**ACTIVITY:**
Find the line containing "You are a computer-use" in the data below, then output that line and each one after it exactly, with nothing else.

◇ ◇ ◇ ◇ ◇ ◇ ◇

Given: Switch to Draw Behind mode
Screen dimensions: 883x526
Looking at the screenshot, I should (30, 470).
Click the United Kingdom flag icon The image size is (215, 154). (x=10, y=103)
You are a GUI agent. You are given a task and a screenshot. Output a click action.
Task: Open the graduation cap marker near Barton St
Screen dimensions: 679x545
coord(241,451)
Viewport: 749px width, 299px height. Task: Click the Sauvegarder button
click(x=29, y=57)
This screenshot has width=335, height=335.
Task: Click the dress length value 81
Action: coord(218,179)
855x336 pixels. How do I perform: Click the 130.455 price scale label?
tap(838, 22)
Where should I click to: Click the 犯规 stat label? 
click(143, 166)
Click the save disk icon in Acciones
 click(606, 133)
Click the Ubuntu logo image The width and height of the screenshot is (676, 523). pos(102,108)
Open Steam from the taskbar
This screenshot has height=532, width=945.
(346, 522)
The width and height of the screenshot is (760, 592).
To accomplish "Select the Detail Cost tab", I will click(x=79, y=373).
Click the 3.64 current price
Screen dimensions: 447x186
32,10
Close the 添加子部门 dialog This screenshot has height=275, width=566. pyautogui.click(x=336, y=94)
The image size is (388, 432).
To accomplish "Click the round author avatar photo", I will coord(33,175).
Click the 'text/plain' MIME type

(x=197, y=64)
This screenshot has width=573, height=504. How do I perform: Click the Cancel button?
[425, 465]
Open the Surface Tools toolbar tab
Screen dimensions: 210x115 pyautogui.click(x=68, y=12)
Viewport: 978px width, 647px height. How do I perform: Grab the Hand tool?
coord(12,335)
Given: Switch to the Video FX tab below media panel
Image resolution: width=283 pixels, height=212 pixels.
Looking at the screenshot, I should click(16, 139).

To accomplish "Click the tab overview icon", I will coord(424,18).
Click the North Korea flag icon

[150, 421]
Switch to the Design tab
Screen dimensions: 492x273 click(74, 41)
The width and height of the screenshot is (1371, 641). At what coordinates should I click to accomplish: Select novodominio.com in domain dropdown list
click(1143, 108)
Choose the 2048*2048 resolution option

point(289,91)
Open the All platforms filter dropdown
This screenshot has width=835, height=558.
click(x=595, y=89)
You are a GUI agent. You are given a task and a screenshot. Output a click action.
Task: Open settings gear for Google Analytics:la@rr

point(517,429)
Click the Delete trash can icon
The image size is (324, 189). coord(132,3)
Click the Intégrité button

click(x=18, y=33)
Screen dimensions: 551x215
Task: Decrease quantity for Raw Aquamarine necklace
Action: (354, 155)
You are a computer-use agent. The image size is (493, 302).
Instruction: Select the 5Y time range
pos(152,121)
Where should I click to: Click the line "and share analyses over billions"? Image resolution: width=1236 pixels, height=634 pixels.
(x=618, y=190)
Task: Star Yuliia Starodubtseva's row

◇ ◇ ◇ ◇ ◇ ◇ ◇

**RESULT OF THIS EXERCISE:**
You are a computer-use agent. The image size is (493, 302).
Instruction: Select the 5Y time range
pos(152,121)
Where should I click to: Click the line "and share analyses over billions"? Image resolution: width=1236 pixels, height=634 pixels.
(x=618, y=190)
Task: Star Yuliia Starodubtseva's row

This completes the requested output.